YOUR TASK. Output the data below exactly.

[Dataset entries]
··········

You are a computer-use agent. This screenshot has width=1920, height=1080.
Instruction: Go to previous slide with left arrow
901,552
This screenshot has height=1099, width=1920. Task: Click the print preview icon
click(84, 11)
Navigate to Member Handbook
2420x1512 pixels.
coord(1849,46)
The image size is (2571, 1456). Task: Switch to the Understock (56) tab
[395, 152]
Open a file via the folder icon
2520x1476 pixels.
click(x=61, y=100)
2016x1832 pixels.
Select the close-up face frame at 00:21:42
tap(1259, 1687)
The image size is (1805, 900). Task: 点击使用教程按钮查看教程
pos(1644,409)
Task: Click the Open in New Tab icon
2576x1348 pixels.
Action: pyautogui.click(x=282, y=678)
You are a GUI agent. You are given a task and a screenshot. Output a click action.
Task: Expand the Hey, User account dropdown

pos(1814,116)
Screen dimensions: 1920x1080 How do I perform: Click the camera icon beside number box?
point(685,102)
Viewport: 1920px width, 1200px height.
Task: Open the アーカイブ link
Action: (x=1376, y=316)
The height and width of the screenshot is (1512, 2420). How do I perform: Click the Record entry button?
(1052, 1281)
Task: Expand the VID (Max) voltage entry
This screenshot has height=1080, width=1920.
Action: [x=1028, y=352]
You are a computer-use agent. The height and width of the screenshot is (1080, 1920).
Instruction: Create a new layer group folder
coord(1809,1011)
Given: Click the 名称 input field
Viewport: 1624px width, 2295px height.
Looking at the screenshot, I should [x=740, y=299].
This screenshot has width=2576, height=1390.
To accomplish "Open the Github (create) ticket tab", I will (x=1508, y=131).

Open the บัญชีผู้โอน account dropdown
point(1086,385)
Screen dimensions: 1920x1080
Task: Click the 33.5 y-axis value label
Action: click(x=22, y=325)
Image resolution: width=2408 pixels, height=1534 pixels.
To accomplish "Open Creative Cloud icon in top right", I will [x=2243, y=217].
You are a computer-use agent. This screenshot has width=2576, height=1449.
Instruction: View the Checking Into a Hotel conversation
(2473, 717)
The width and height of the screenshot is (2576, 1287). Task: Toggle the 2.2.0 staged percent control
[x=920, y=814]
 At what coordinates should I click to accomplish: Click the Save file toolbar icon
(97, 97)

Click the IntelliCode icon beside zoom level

··········

RESPONSE TO THE TASK.
You are a computer-use agent. This screenshot has width=1920, height=1080.
Instruction: Go to previous slide with left arrow
901,552
This screenshot has height=1099, width=1920. Task: Click the print preview icon
click(84, 11)
Navigate to Member Handbook
2420x1512 pixels.
coord(1849,46)
The image size is (2571, 1456). Task: Switch to the Understock (56) tab
[395, 152]
Open a file via the folder icon
2520x1476 pixels.
click(x=61, y=100)
2016x1832 pixels.
Select the close-up face frame at 00:21:42
tap(1259, 1687)
The image size is (1805, 900). Task: 点击使用教程按钮查看教程
pos(1644,409)
Task: Click the Open in New Tab icon
2576x1348 pixels.
Action: pyautogui.click(x=282, y=678)
You are a GUI agent. You are given a task and a screenshot. Output a click action.
Task: Expand the Hey, User account dropdown

pos(1814,116)
Screen dimensions: 1920x1080 How do I perform: Click the camera icon beside number box?
point(685,102)
Viewport: 1920px width, 1200px height.
Task: Open the アーカイブ link
Action: (x=1376, y=316)
The height and width of the screenshot is (1512, 2420). How do I perform: Click the Record entry button?
(1052, 1281)
Task: Expand the VID (Max) voltage entry
This screenshot has height=1080, width=1920.
Action: [x=1028, y=352]
You are a computer-use agent. The height and width of the screenshot is (1080, 1920).
Instruction: Create a new layer group folder
coord(1809,1011)
Given: Click the 名称 input field
Viewport: 1624px width, 2295px height.
Looking at the screenshot, I should [x=740, y=299].
This screenshot has width=2576, height=1390.
To accomplish "Open the Github (create) ticket tab", I will (x=1508, y=131).

Open the บัญชีผู้โอน account dropdown
point(1086,385)
Screen dimensions: 1920x1080
Task: Click the 33.5 y-axis value label
Action: click(x=22, y=325)
Image resolution: width=2408 pixels, height=1534 pixels.
To accomplish "Open Creative Cloud icon in top right", I will [x=2243, y=217].
You are a computer-use agent. This screenshot has width=2576, height=1449.
Instruction: View the Checking Into a Hotel conversation
(2473, 717)
The width and height of the screenshot is (2576, 1287). Task: Toggle the 2.2.0 staged percent control
[x=920, y=814]
 At what coordinates should I click to accomplish: Click the Save file toolbar icon
(97, 97)

Click the IntelliCode icon beside zoom level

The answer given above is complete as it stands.